The glob sags like a giant, glowing marshmallow on the end of Ledwith’s pipe. She rushes to a steel table to pat the marshmallow in different colors of crushed glass. Then she rolls it smooth before twisting it back into the furnace.
For Ledwith, glass, and the process of sculpting it, is a way of prodding the mysteries of life. “For me, understanding material helps me understand more about life.” she said. “You’re really not controlling it; you’re building a relationship.”
She’s spent the last 20 years building a relationship with molten glass -- tinting tiny droplets and breathing life into art in her Slidell studio. “There’s something about working with your hands,” Ledwith said, “Creating something you know -- a blob and making something beautiful out of it. There’s a lot of magic in that.”
Her work explores the wonders of life: a little whimsy in a custom chandelier, elegance in a one-of-a-kind champagne glass, harmony in a series she calls “Balance.” “What you’ve got here is not two bodies,” she said of the colorful ball-within-a-ball sculptures. “You’ve got four, and they’re all wanting to do something different.”
Ledwith has even found a way to bring beauty into death. “People bring in their loved-one’s ashes,” she said. “Just a little bit -- and we incorporate it into a sculpture. So now they have this beautiful piece of glass — piece of artwork — with their loved ones a part of it.”
Her latest creation consists of 352 glass camellia flowers for a sculpture she’s building with local welder, Jamie Gomez.
The flowers can be bought and engraved with a dedication to family or friends. The sculpture will be installed at the traffic circle on Brownswitch Rd. near Robert Rd.
She also passes down this 2,000-year-old art from her Swamp Girl Glass studio.

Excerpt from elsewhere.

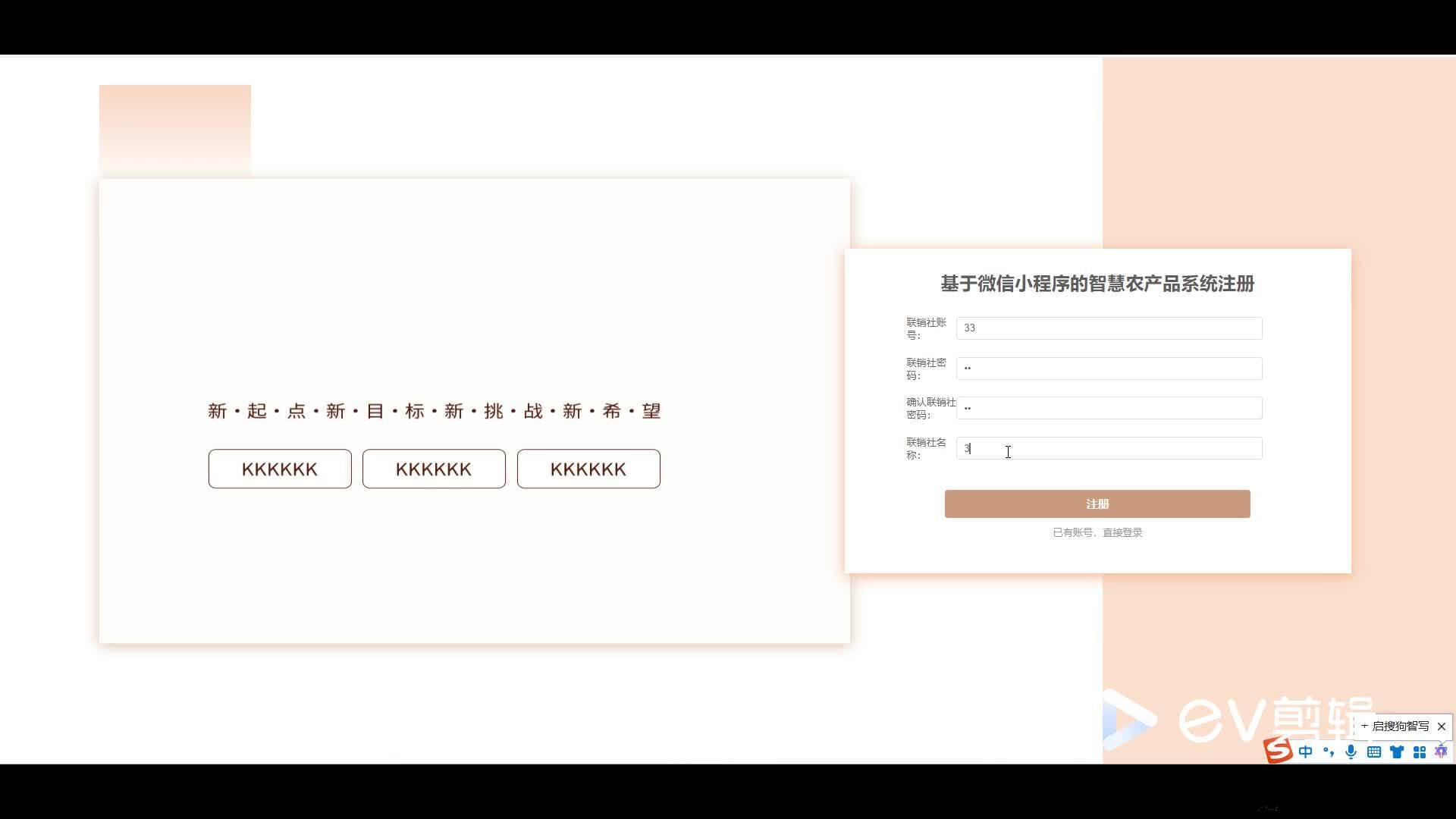1456x819 pixels.
Task: Click the rightmost KKKKKK button
Action: coord(588,469)
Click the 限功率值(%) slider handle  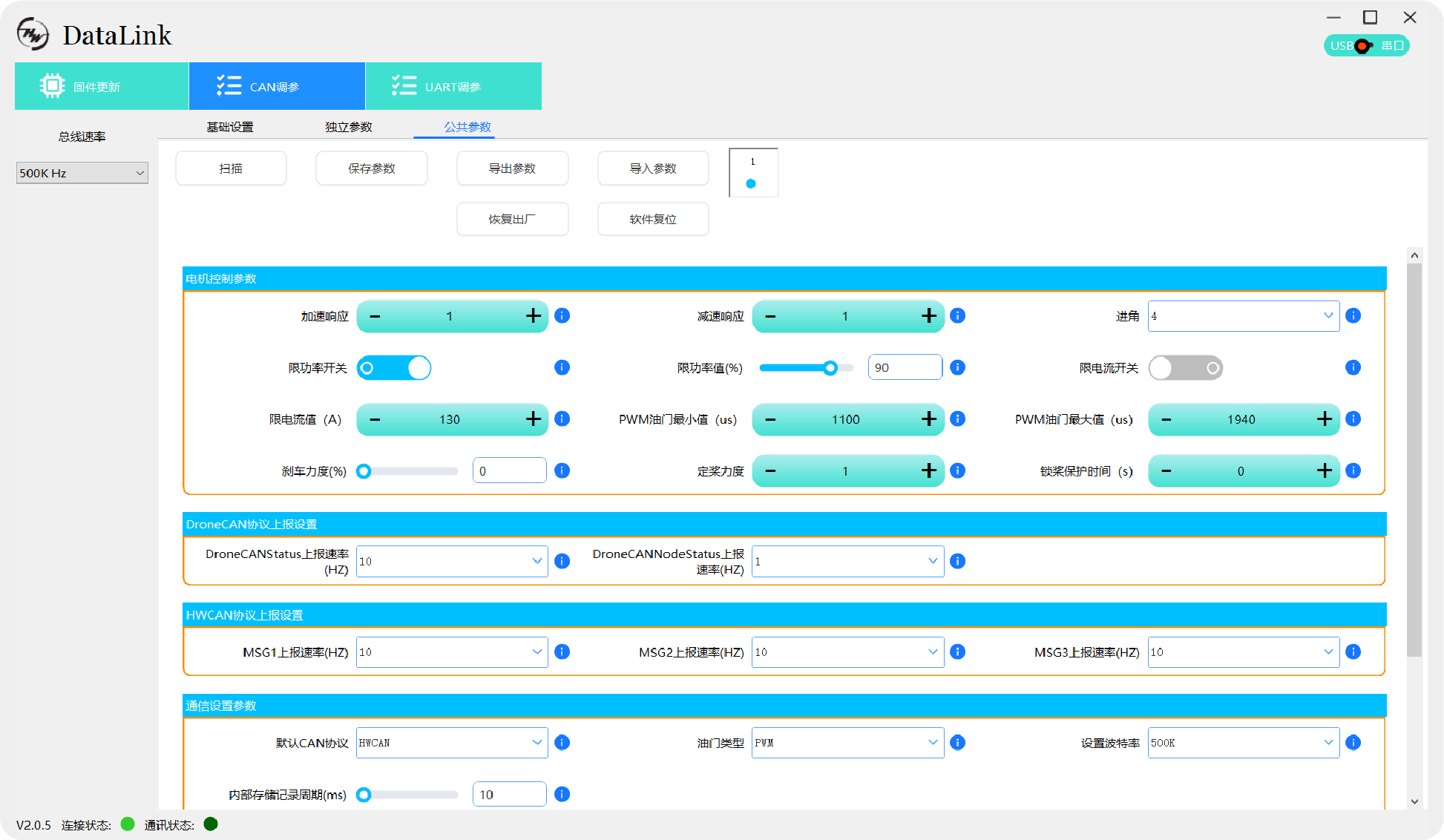(830, 368)
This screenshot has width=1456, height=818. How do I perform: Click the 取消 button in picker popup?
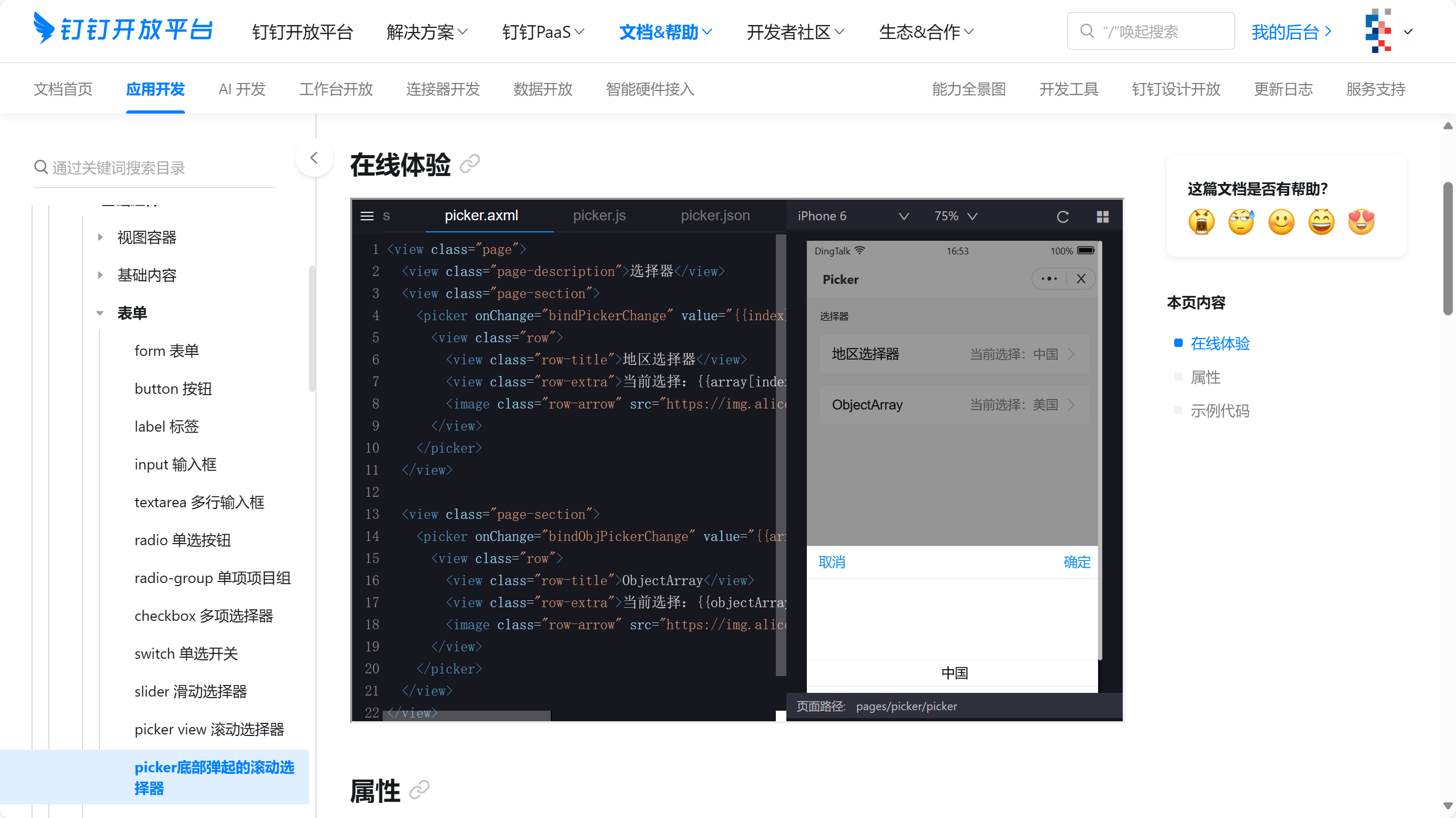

One-on-one sessions start at $45, and the students always leave with art they created. “They do the work,” Ledwith said. “I’m here to make sure they succeed.”

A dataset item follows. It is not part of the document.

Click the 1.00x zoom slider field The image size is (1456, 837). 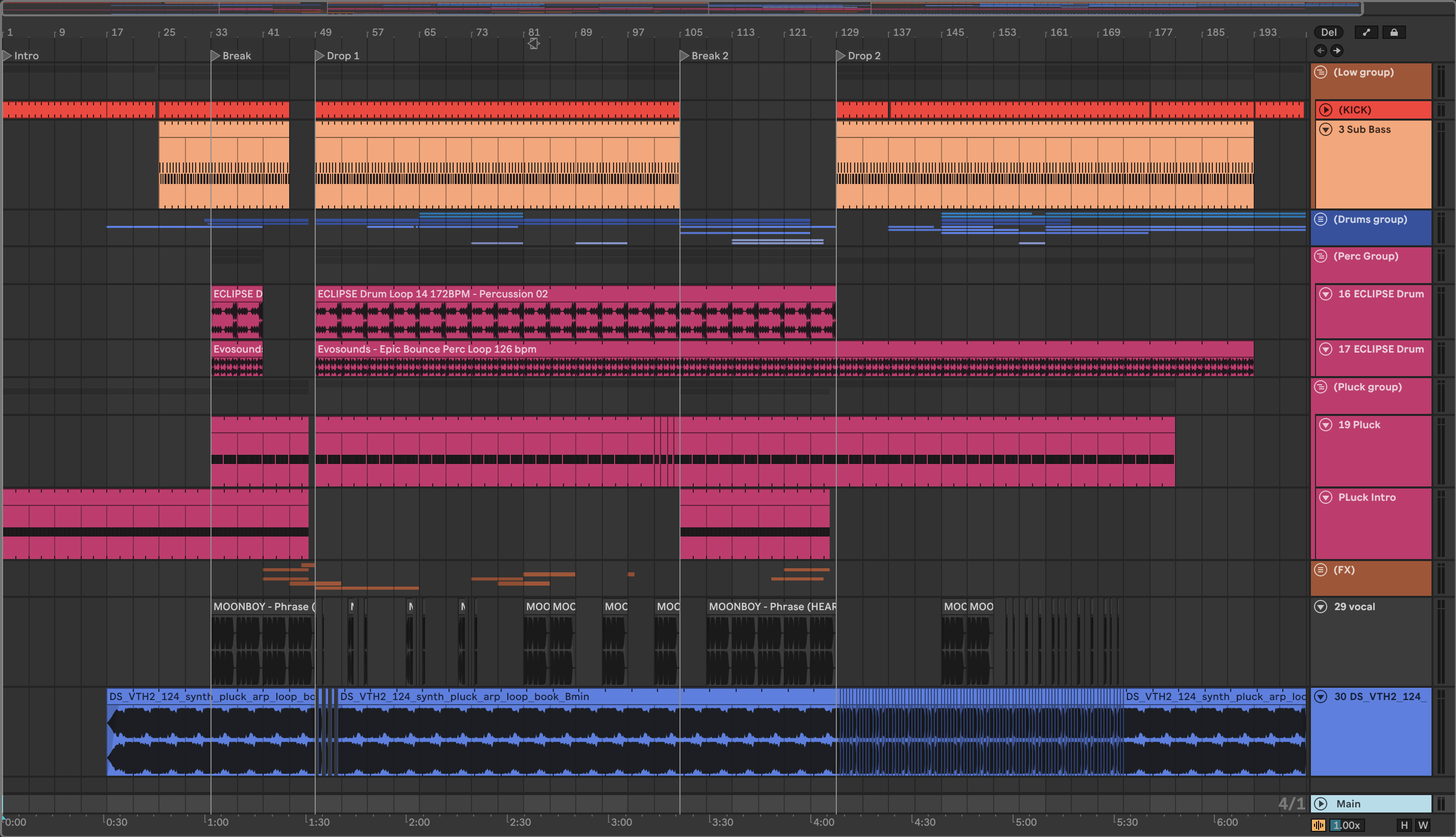1346,826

Ledwith uses the time in her studio to drift away from life’s worries. “Every day there’s a question,” she said. “I basically shut my brain off and let my hands do the work.”
It’s her way of understanding life’s mysteries. “There’s a lot of mystery in this world,” she said, “and the mystery is there because there are a lot of things we don’t understand, but when you start to pick things apart, the magic goes away, and everything clicks. Then, there’s more mystery beyond that.”
And her art gives us something to ponder as we search for the beauty in our own lives.